In the listing beneath this line, copy exactly the lines starting with the one containing "Task: Open more" and going on through the one containing "The width and height of the screenshot is (1024, 647).".

> **Record excerpts**:

>>>

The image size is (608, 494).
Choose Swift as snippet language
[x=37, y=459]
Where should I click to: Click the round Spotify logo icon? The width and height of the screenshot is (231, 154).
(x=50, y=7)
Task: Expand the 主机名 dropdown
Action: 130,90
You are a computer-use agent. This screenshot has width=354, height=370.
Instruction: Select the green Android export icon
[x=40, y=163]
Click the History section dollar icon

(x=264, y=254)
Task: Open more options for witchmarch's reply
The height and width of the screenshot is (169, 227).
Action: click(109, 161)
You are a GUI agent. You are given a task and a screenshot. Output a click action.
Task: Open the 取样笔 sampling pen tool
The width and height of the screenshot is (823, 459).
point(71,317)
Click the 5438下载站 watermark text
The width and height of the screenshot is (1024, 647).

<<<
>>>

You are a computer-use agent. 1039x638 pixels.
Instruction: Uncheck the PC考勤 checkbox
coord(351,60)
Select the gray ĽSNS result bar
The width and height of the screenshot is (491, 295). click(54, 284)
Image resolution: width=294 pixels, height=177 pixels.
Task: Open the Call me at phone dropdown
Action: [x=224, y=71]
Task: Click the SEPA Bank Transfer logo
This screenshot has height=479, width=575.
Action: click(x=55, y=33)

<<<
>>>

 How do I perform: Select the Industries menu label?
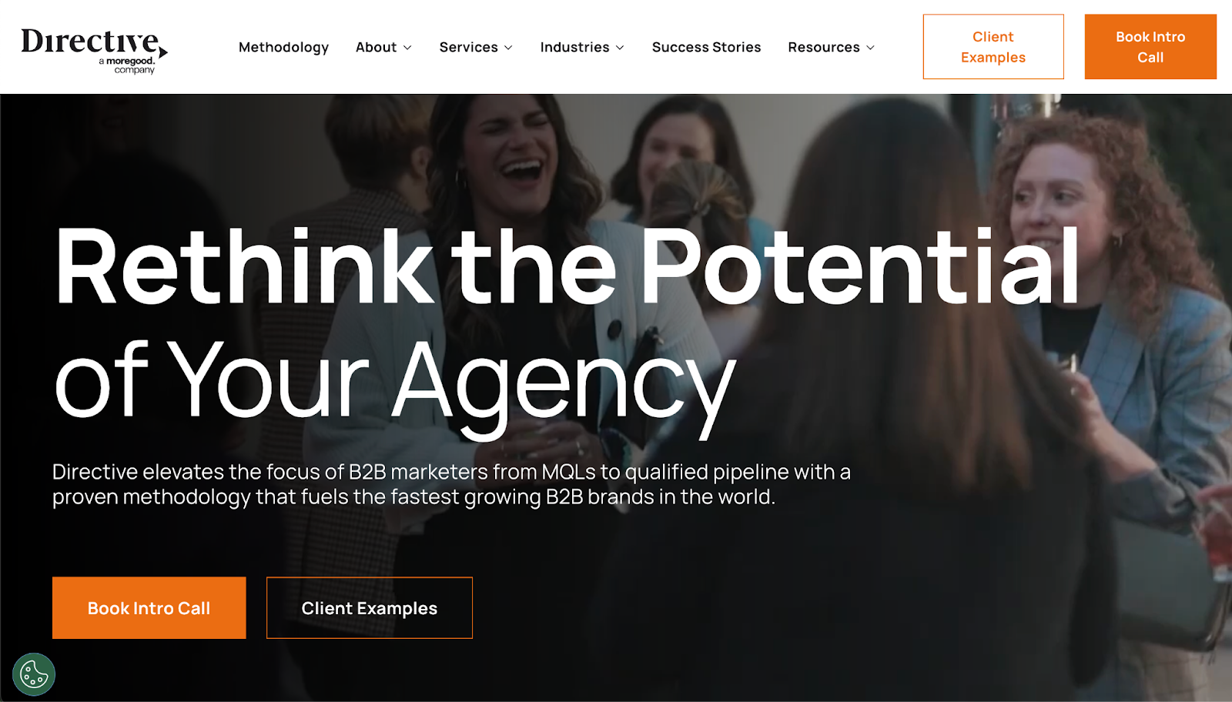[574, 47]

<<<

> **Solution below**:
Task: Open more options for witchmarch's reply
The height and width of the screenshot is (169, 227).
Action: click(109, 161)
You are a GUI agent. You are given a task and a screenshot. Output a click action.
Task: Open the 取样笔 sampling pen tool
The width and height of the screenshot is (823, 459).
point(71,317)
Click the 5438下载站 watermark text
The width and height of the screenshot is (1024, 647).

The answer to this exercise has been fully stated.